Lassa n’aimait pas la discorde. Il partit donc à la recherche de son cheval et de celui de Wellan. Il n’en voulait pas à Cassildey. Le pauvre garçon ne ressemblait pas aux autres Écuyers de son âge, car il n’avait pas bénéficié des bons conseils d’un adulte durant son apprentissage. Il disait ainsi n’importe quoi pour se rendre intéressant, sans se soucier de la peine qu’il pouvait causer aux autres.

Grisald s’était considérablement éloignée des autres bêtes. Lassa sonda les alentours avant de s’en approcher. Il ne voulait pour rien au monde tomber dans un piège comme celui que lui avait tendu Asbeth. Son avenir n’était sans doute pas très rose, mais il voulait tout de même faire un effort pour demeurer en vie le plus longtemps possible. Il s’empara des rênes de l’animal et le ramena vers le campement. Il trouva sa propre monture parmi un groupe de jeunes chevaux. La jument isabelle releva la tête en le voyant approcher. Docilement, elle trotta jusqu’à lui.

— Merci de me sauver des pas, Adfor, lui dit-il en lui caressant l’encolure.

Il fit avancer les destriers en silence et les mena aux abreuvoirs du village. Jenifael s’empressa de l’y rejoindre, seule cette fois.

— Ne laisse pas les paroles de Cassildey te blesser, Lassa, lui recommanda-t-elle.

— J’y suis habitué, fit-il en haussant les épaules. Ce n’est pas sa faute s’il n’a aucune manière. Il n’a pas eu de maître.

— Tu fais preuve d’une indulgence que j’essaie encore d’acquérir.

— J’ai appris quelque chose de troublant tout à l’heure, avoua Lassa pour changer le sujet.

— Quoi donc ?

— Kira n’est peut-être pas celle que mentionne la prophétie, en fin de compte. Le Roi Lang nous a présenté sa fille Shenyann, en nous disant qu’elle a longtemps été une princesse sans royaume. En y réfléchissant bien, il y en a d’ailleurs peut-être d’autres comme elle.

— Il y a seulement une poignée de rois sur ce continent, donc très peu de princesses. Selon moi, celle qui te permettra de vaincre l’empereur ne peut pas être une jeune fille qui a fini par reprendre sa place auprès de son père. C’est quelqu’un qui n’a plus du tout de royaume.

— Kira ne peut pas prétendre régner sur Shola, car il n’y a plus personne là-bas, mais elle a tout de même été Princesse d’Émeraude.

— À mon avis, il est inutile de nous embrouiller davantage, voulut le rassurer Jenifael.

Ils retournèrent ensemble vers les feux qui embrasaient un peu partout près de la rivière.

— La fille de Danalieth pourrait aussi être la princesse sans royaume dont parle le ciel, poursuivit Lassa, tenace. La mère de Dinath est une reine, non ?

— Celle de Lady Ariane aussi. Au lieu de nous tourmenter, posons la question à Danalieth lorsque nous le croiserons à nouveau, si tu le veux.

Cette proposition sembla apaiser son ami. Ils se précipitèrent tous les deux pour aider les Écuyers dans leurs diverses corvées.

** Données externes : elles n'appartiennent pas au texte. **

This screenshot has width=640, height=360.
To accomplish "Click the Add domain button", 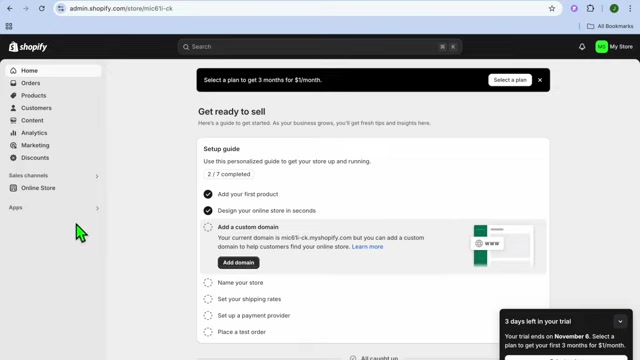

Autour des feux, la plupart des Chevaliers et de leurs apprentis nettoyaient leurs armes. Les autres refaisaient leurs forces. Nogait fit glisser son épée dans son fourreau, puis décocha un regard taquin à Chloé.

— Si j’avais su qu’il était aussi éreintant d’être Chevalier, je serais devenu troubadour ! lança-t-il.

— Après t’avoir entendu chanter, je crois que tu n’aurais pas travaillé longtemps, répliqua la guerrière.

— Justement.

— Tu n’es qu’un paresseux, lança Zerrouk en prenant place près de lui.

Anton, son Écuyer, observa le visage de Nogait pour voir comment il réagirait.

— Je ne vois qu’une façon de répondre à cette insulte, rétorqua ce dernier Je vais vous chanter une de mes compositions !

Toux ceux qui l’entouraient se mirent à protester. Mais Nogait fit la sourde oreille et exigea plutôt qu’on lui apporte une harpe. Herrior sortit la sienne de sa sacoche de cuir, malgré les plaintes de ses compagnons.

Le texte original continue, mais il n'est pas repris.